Michael McCracken michael.mccracken at gmail.com
Wed Aug 16 18:31:07 PDT 2006

On 8/16/06, Tantek Çelik <tantek at cs.stanford.edu> wrote:
> On 8/16/06 5:50 PM, "Bruce D'Arcus" <bdarcus.lists at gmail.com> wrote:
> > On 8/16/06, Michael McCracken <michael.mccracken at gmail.com> wrote:
> >
> >> I tried my imagination on one of my straw examples.

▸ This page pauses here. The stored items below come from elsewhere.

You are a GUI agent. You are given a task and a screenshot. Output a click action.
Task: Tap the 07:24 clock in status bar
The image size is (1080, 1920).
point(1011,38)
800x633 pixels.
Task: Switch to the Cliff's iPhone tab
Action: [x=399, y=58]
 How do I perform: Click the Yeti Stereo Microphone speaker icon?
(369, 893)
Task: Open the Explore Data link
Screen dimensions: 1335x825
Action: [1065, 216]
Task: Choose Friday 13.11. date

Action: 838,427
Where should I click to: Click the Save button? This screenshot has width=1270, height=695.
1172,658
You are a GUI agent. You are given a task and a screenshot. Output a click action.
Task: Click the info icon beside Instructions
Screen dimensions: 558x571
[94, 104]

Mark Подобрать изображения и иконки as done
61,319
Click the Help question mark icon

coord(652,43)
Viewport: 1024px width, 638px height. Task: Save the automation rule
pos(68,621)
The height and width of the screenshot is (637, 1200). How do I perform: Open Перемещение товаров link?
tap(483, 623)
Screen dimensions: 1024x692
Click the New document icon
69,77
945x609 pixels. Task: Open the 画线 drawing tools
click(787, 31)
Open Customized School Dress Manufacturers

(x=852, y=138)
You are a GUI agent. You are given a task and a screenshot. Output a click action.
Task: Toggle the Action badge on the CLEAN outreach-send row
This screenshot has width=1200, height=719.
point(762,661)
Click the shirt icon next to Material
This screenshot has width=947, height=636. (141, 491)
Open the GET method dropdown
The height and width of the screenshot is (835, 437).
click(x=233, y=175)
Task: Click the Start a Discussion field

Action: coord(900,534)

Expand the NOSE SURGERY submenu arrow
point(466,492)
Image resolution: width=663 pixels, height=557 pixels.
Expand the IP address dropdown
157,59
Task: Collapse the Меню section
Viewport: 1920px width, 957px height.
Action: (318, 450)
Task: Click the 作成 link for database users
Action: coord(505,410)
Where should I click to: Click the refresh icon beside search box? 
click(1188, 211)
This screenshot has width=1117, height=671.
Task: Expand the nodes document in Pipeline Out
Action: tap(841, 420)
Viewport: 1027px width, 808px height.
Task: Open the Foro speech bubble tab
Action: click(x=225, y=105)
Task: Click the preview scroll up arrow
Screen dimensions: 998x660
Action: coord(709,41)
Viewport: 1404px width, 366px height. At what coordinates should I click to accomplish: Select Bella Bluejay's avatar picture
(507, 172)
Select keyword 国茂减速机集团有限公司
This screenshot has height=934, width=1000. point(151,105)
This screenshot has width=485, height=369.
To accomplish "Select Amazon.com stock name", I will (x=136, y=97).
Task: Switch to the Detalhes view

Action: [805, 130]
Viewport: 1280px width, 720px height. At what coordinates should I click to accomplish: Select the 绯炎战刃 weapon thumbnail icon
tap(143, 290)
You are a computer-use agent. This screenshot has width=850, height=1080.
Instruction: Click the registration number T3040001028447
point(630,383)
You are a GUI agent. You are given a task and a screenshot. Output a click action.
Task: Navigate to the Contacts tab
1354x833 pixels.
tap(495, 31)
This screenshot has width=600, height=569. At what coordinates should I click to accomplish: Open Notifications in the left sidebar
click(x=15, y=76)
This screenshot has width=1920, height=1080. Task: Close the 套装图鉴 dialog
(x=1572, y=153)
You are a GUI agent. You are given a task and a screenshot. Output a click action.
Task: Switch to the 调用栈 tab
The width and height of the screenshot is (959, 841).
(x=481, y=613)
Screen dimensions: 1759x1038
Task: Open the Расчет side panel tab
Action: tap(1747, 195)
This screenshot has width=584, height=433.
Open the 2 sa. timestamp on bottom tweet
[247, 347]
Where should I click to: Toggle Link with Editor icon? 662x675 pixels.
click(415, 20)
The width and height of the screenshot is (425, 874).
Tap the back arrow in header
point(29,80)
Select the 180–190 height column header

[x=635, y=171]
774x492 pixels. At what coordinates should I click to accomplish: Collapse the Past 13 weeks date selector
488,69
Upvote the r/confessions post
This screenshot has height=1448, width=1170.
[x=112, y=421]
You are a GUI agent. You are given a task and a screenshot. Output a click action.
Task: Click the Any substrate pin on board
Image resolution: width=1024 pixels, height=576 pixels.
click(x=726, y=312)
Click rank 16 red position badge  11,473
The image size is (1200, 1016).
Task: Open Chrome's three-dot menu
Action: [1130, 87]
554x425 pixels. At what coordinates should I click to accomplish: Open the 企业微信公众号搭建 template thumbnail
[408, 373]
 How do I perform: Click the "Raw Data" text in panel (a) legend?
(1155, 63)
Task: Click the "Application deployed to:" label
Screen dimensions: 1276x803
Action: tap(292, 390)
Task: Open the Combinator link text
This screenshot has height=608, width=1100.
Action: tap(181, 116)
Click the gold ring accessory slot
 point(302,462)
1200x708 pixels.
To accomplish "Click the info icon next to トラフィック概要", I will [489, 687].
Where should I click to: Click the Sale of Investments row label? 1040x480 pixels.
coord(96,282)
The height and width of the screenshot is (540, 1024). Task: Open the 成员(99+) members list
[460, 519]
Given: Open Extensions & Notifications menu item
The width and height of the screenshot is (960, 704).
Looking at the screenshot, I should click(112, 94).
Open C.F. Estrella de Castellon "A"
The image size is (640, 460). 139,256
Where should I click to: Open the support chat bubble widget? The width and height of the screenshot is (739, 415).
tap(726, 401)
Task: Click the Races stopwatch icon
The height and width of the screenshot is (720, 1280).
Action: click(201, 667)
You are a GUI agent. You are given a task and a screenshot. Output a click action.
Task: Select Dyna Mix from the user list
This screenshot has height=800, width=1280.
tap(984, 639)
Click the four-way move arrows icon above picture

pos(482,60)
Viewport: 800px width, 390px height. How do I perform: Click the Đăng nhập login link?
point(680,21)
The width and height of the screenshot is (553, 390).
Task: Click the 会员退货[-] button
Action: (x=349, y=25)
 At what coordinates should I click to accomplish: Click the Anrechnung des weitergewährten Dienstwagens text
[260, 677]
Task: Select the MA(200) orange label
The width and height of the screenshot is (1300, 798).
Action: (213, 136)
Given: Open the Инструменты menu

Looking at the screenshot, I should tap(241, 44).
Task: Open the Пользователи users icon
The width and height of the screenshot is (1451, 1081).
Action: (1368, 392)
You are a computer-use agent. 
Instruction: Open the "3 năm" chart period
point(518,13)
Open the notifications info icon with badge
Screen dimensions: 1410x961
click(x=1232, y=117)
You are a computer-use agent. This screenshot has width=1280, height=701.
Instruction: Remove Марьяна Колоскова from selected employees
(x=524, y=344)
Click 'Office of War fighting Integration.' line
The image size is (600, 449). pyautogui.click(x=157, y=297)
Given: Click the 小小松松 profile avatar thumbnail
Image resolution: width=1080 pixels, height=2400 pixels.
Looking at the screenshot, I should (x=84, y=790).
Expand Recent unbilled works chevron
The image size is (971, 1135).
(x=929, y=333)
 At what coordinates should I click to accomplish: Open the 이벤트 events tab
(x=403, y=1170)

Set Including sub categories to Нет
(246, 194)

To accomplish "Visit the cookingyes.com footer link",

Does this fit what
> >> you were expecting?
> >
> > In general, yes, though I'm not that comfortable commenting on the
> > details of microfomrat design (exactly how best to encode the class
> > attributes and such).
> The two key steps are
> 1. determining which aspects to encode (from the implied 80/20 schema of the
> real world examples that have been documented).  Bruce and others have
> documented how hard the "80/20" is to determine in this particular domain.
> The "hierarchical" nature that is often required as has been pointed out
> points to a need for perhaps solving a *simpler* problem first, that of
> specifying those particular components that may be used in aggregate to
> compose a hierarchy.
> 2. for picking actual class names, that's quite a challenge since there are
> multiple reasonable standards to choose from.  Here is some background
> methodology:
> http://microformats.org/wiki/naming-principles
> >> One thing I noticed was that there seemed to be no DC term for what I
> >> had as 'instantiation', or the link to a copy of the actual resource.
> >> Maybe there's somewhere else we can borrow a term from, or was I
> >> missing a good choice from DC?
> >
> > I don't have much experience with using them, but
> > dc:format/dcq:hasFormat I think covers this.
> FWIW, I don't think DC provides a particularly good set of names, far too
> theoretically designed, and eclipsed in practical usage by several of the
> other established formats (OpenURL, Bibtex).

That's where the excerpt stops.